Tuesday, February 09, 2010

OK, So Now People Are Just TRYING to Get on Cap This!


1. I told you you didn't want to know how Cadbury creme eggs were made.

2. Roget's new Picto-Thesaurus was one of the publishing success stories of 2010.

3. As the sheep shortage worsened, small farming communities became increasingly desperate.

4. Billy was determined not to be alone on Valentine's Day.

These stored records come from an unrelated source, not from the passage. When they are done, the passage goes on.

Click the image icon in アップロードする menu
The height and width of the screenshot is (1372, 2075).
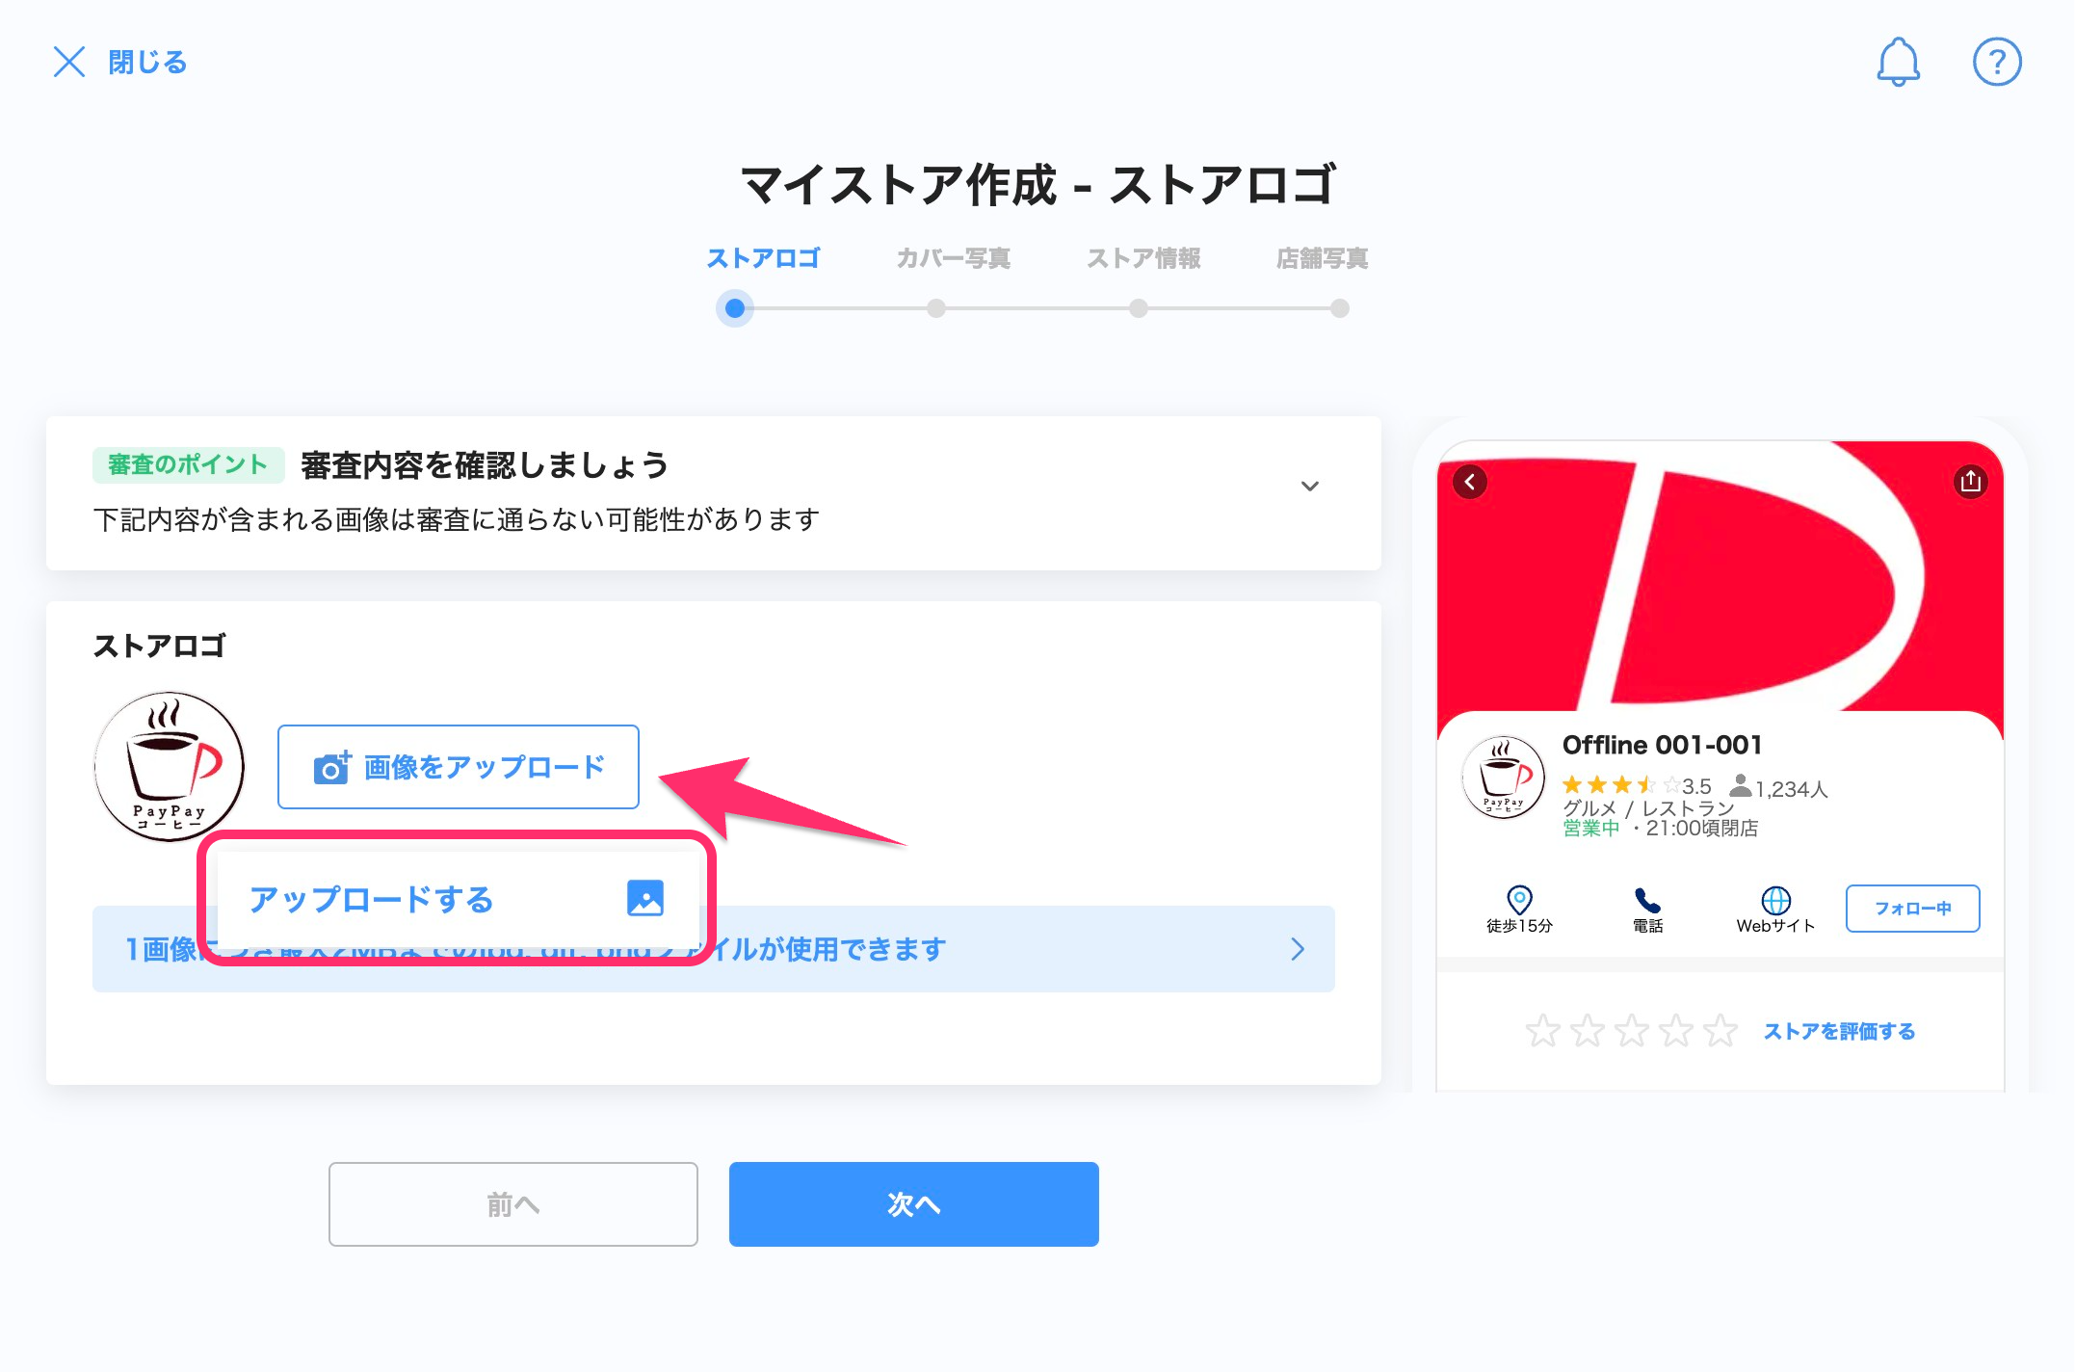click(x=645, y=898)
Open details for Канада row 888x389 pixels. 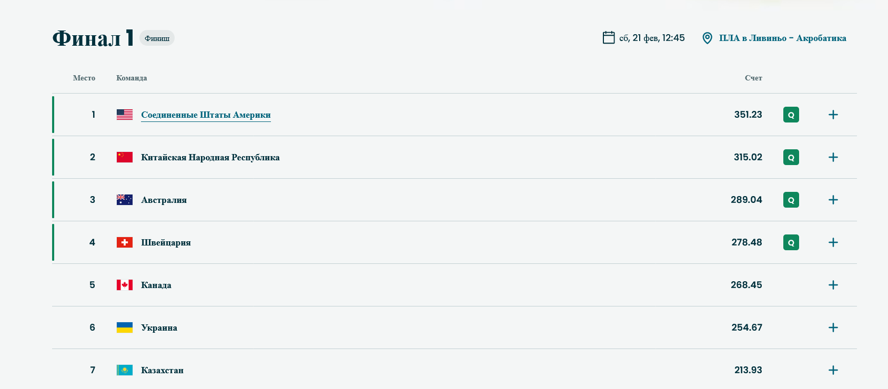pyautogui.click(x=833, y=285)
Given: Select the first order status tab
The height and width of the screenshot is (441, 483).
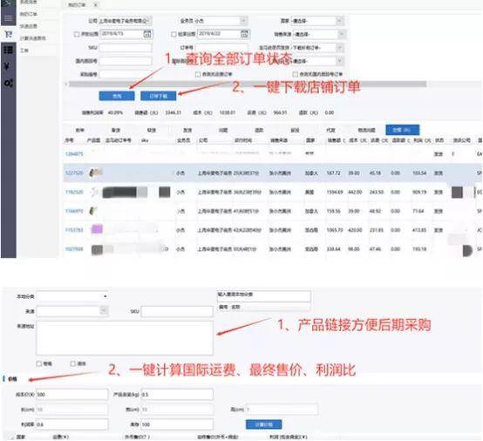Looking at the screenshot, I should point(80,130).
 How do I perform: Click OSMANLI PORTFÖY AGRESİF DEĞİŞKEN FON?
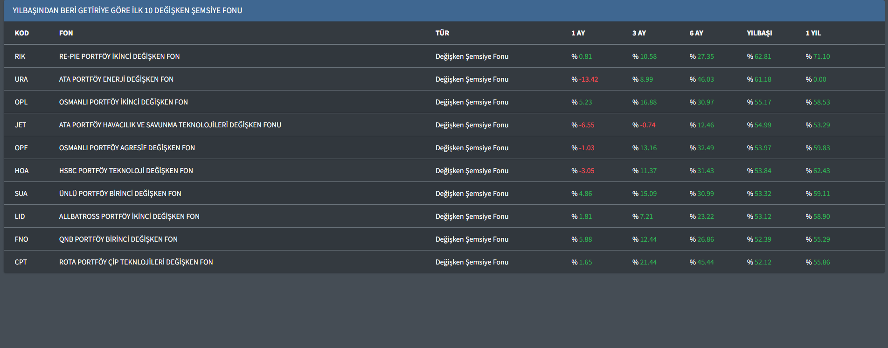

5. In a surprise development, Congressman Barney Frank announced today he would retire in 2010 to run a chicken farm in Enumclaw.

Best of Silhouette
Disney presents a heartwarming tale of a boy, his rooster, and a Kentucky Derby victory no one ever thought to see.

Best of Silhouette
Free range chickens don't necessarily lead happier lives.

Best of Mr. Hankey
Scenes from the Alabama Sex Addiction Farm.

Best of sonicfrog
Well, this certainly puts a whole new wrinkle into the age old question of "which came first"...

Best of Double the U
The "normal" twin on Little People Big World isn't all that normal.

Best of Kaptain Krude
"But Army of Mom, you said I could have a chance with you if I would show you my cock!"

Best of Dactyl
So I got this email that said it could make my cock bigger, but...

Best of Carpe Phlogiston
To the farmer who informed me that chickens go cluck, not kwaaak, I would only ask how you know what they sound like when they're being clucked by a horny teen?

Best of Army of Mom
Pretending to be a rodeo cowboy made Randy feel better about lasting only 8 seconds.

Best of Chad
"Hey Mr. Frank! Watch me ride this cock!!"

Best of Mr. Right
ORA: Despite Officer Barbrady's best efforts, he fails to finish Teetle the Timid Taxidermist in time to save Myrtle from the clutches of the dreaded Chickenlover!

36 comments:

Silhouette said...

Disney presents a heartwarming tale of a boy, his rooster, and a Kentucky Derby victory no one ever thought to see.

Silhouette said...

Free range chickens don't necessarily lead happier lives.

Silhouette said...

You'd cross the road too.

Silhouette said...

Well, now we know at least one herb and/or spice.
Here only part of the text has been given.